Can In-Kernel TLS (kTLS) work with any OpenSSL Application?
Neel Chauhan
nc at freebsd.org
Thu Jan 28 22:33:23 UTC 2021
Hi Mark,
Thank you so much for your response describing how QAT encryption works.
I learned that my server (HPE ProLiant ML110 Gen10) does not have QAT,
mainly because the chipset (Intel C621) doesn't enable it.
For reference, my firewall box (Intel D-1518-based HPE ProLiant EC200a)
probably does, but I'm not going to use it for Tor.
Tor uses 512-byte sized packets (a.k.a "cells") so even if I had QAT it
may not work well, not to mention Tor is singlethreaded.

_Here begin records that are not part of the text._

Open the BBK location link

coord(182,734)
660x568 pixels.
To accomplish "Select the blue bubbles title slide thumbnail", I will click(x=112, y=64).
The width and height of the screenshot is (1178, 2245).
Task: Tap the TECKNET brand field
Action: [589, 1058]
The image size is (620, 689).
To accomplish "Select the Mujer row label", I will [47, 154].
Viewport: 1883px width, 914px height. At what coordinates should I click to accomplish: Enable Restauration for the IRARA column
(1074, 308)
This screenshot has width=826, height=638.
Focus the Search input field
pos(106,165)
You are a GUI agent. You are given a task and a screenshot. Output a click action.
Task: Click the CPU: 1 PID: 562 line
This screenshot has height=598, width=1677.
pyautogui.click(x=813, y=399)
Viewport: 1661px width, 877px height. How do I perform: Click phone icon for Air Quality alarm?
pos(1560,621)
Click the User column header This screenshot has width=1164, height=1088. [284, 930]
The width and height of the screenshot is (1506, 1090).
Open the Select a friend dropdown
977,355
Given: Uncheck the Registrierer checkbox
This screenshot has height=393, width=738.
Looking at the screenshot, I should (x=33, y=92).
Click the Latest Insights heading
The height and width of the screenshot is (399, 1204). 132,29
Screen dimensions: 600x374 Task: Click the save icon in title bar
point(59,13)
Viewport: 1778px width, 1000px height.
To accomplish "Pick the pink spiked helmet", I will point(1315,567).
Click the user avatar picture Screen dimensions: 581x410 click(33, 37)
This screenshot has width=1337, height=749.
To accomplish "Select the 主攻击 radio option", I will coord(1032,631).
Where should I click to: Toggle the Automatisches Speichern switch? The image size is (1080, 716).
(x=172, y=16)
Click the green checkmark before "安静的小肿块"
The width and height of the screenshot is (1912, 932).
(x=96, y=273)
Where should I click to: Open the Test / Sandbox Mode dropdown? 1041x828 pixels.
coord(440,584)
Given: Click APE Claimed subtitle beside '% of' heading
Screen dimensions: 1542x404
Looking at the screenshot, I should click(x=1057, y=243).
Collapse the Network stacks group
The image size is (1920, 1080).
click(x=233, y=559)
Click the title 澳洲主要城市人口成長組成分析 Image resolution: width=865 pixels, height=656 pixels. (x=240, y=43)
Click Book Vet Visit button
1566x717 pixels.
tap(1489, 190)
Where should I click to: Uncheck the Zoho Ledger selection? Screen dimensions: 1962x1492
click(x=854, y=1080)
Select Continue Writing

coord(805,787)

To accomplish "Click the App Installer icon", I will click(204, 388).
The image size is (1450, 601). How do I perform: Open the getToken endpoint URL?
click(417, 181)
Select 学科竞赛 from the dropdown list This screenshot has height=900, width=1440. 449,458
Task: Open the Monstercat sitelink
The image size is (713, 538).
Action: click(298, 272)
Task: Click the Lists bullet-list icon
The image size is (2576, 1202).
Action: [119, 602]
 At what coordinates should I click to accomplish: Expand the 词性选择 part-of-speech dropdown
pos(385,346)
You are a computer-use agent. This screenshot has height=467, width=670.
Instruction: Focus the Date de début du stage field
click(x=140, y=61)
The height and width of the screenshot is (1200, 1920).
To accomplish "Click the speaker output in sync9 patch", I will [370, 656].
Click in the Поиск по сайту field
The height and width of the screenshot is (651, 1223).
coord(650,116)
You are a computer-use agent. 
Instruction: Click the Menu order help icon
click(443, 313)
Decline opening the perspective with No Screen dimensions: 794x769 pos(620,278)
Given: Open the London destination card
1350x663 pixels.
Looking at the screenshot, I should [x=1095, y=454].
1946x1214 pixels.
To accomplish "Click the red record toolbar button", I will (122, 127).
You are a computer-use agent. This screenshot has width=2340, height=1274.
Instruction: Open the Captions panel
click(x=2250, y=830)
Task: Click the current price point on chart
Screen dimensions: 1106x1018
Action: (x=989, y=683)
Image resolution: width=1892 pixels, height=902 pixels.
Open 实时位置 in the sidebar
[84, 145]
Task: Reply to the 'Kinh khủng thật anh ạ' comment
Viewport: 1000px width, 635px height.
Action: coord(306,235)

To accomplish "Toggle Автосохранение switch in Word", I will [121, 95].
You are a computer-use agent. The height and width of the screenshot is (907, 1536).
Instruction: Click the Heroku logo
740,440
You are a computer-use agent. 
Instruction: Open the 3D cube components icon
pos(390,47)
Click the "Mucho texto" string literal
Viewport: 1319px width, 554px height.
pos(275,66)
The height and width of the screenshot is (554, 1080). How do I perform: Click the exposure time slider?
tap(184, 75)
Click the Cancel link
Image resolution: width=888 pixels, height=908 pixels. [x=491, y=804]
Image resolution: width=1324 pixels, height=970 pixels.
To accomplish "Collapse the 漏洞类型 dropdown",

I think I'll stick with kTLS with AESNI when 13.0-RELEASE is out. Worse
case scenario I'll buy an AMD Ryzen-based PC and offload my Tor servers
to it (assuming latest Ryzen > Skylake Xeon Scalable in single-thread
performance).
-Neel
On 2021-01-27 11:04, Mark Johnston wrote:
> On Sat, Jan 23, 2021 at 03:25:59PM +0000, Rick Macklem wrote:
>> Ronald Klop wrote:
>> >On Wed, 20 Jan 2021 21:21:15 +0100, Neel Chauhan <nc at freebsd.org> wrote:
>> >
>> >> Hi freebsd-current@,
>> >>
>> >> I know that In-Kernel TLS was merged into the FreeBSD HEAD tree a while
>> >> back.
>> >>
>> >> With 13.0-RELEASE around the corner, I'm thinking about upgrading my
>> >> home server, well if I can accelerate any SSL application.
>> >>
>> >> I'm asking because I have a home server on a symmetrical Gigabit
>> >> connection (Google Fiber/Webpass), and that server runs a Tor relay. If
>> >> you're interested in how Tor works, the EFF has a writeup:
>> >> https://www.eff.org/pages/what-tor-relay
>> >>
>> >> But the main point for you all is: more-or-less Tor relays deal with
>> >> 1000s TLS connections going into and out of the server.
>> >>
>> >> Would In-Kernel TLS help with an application like Tor (or even load
>> >> balancers/TLS termination), or is it more for things like web servers
>> >> sending static files via sendfile() (e.g. CDN used by Netflix).
>> >>
>> >> My server could also work with Intel's QuickAssist (since it has an
>> >> Intel Xeon "Scalable" CPU). Would QuickAssist SSL be more helpful here?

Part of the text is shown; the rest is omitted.